# Task prompt
The answer must be a word-for-word copy of the records below, with every picture left out.

[Start of section]

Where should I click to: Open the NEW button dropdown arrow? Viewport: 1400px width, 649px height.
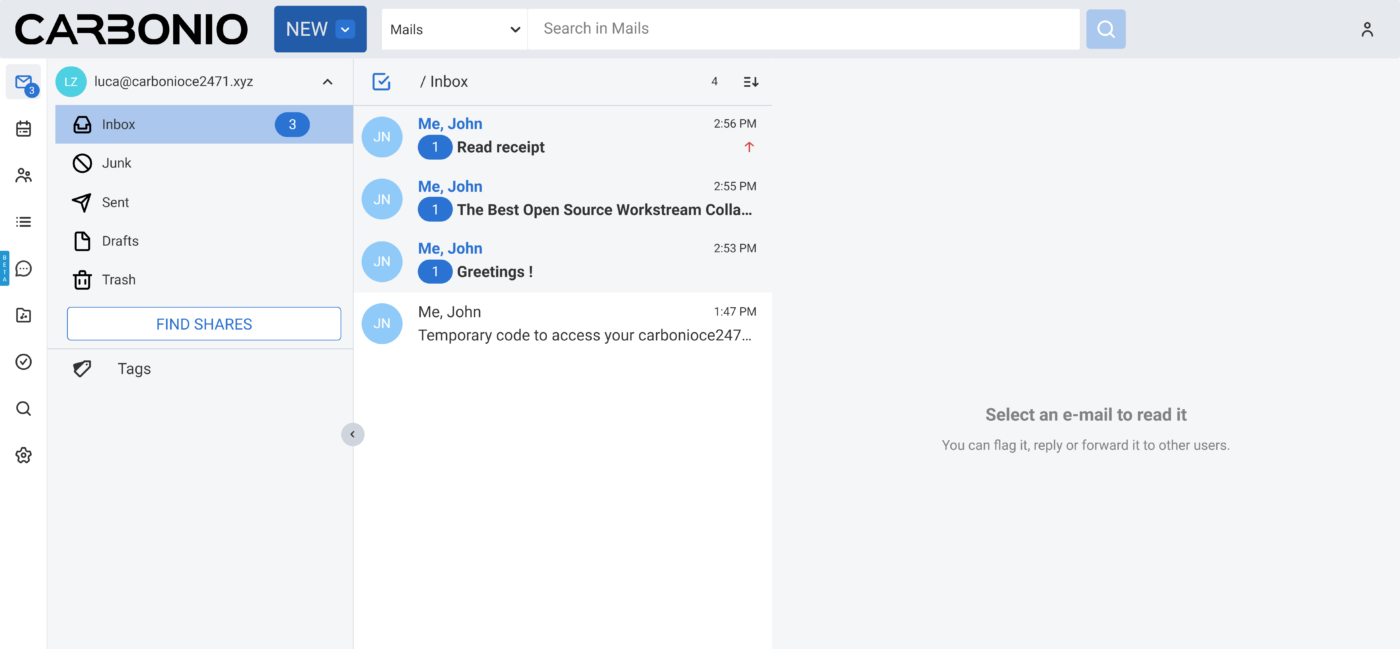[x=345, y=30]
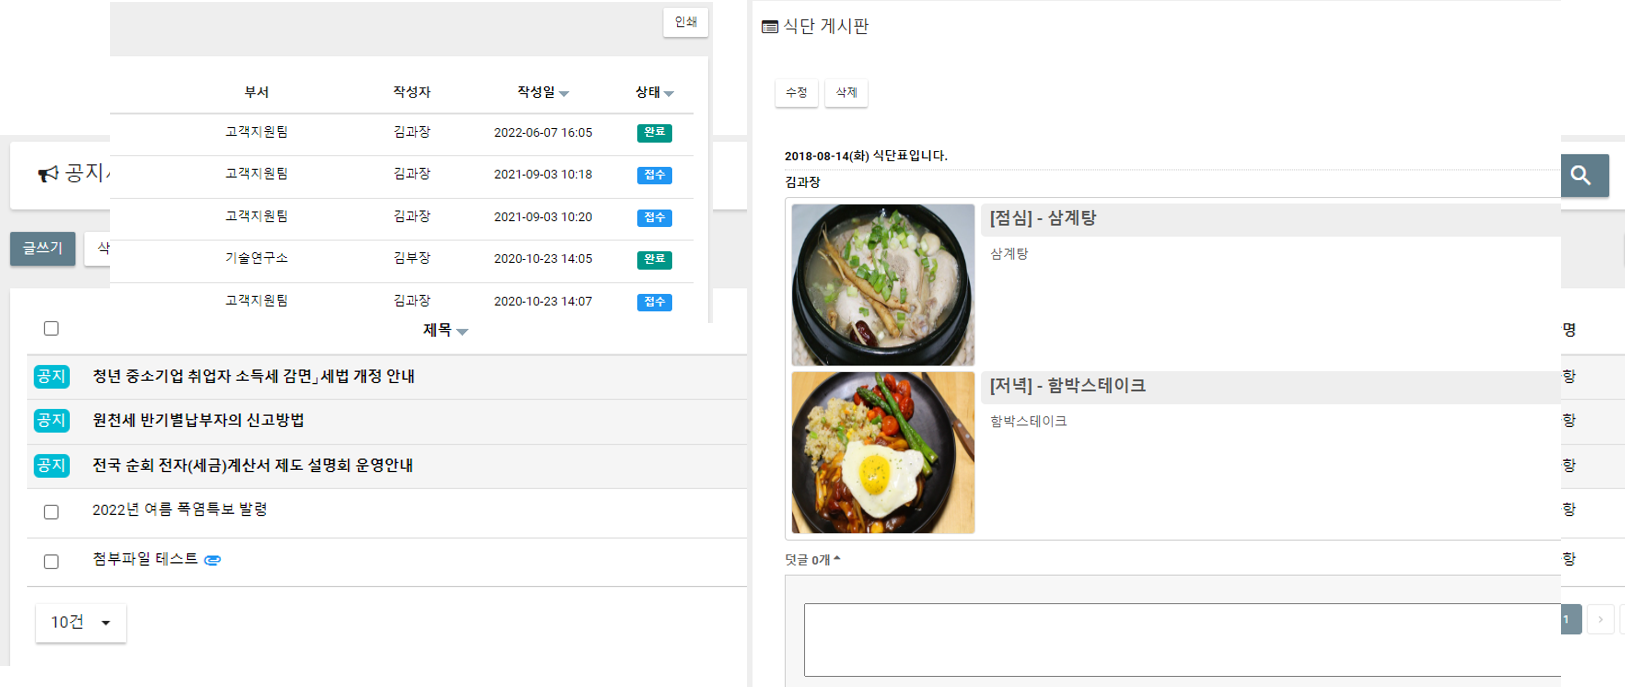The image size is (1625, 687).
Task: Click the megaphone notice board icon
Action: tap(48, 174)
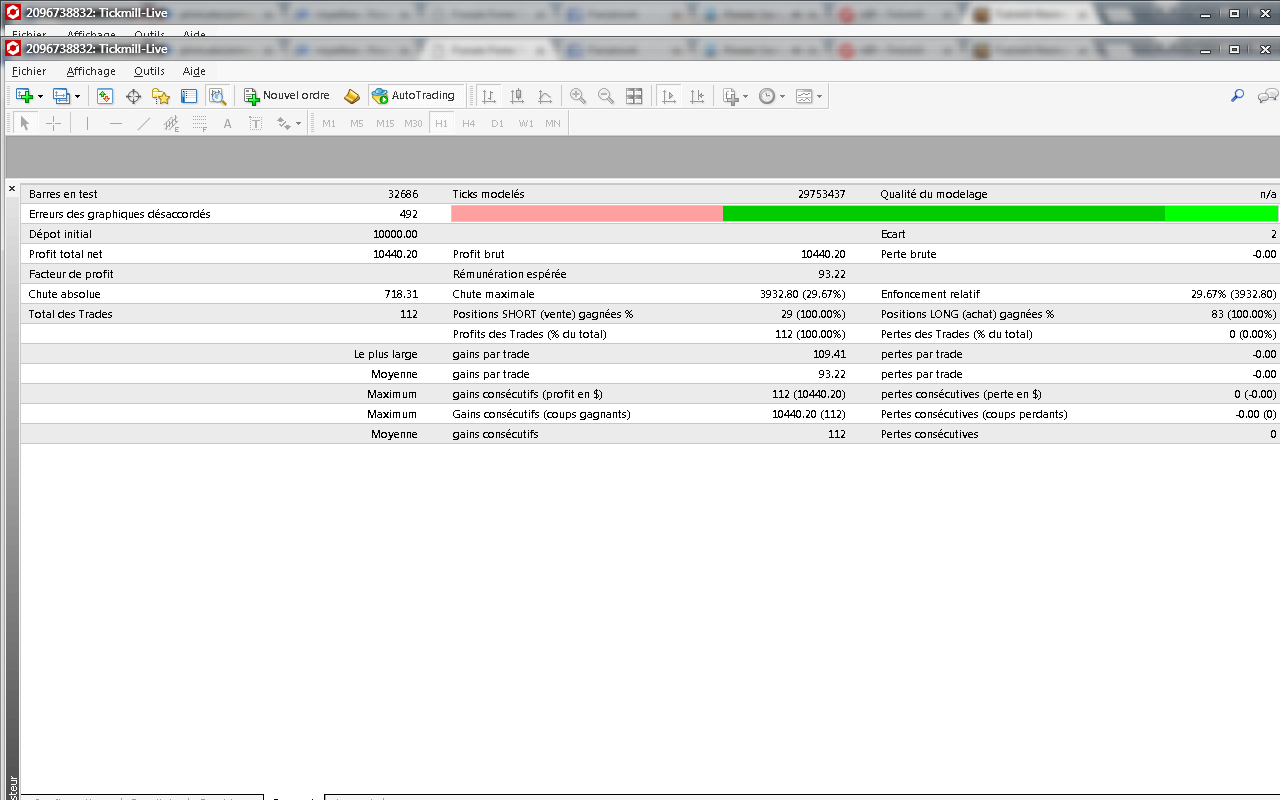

[End of section]

# Expected output
Where should I click to: Open the NEW button dropdown arrow? Viewport: 1400px width, 649px height.
[x=345, y=30]
The image size is (1625, 687).
Task: Click the megaphone notice board icon
Action: tap(48, 174)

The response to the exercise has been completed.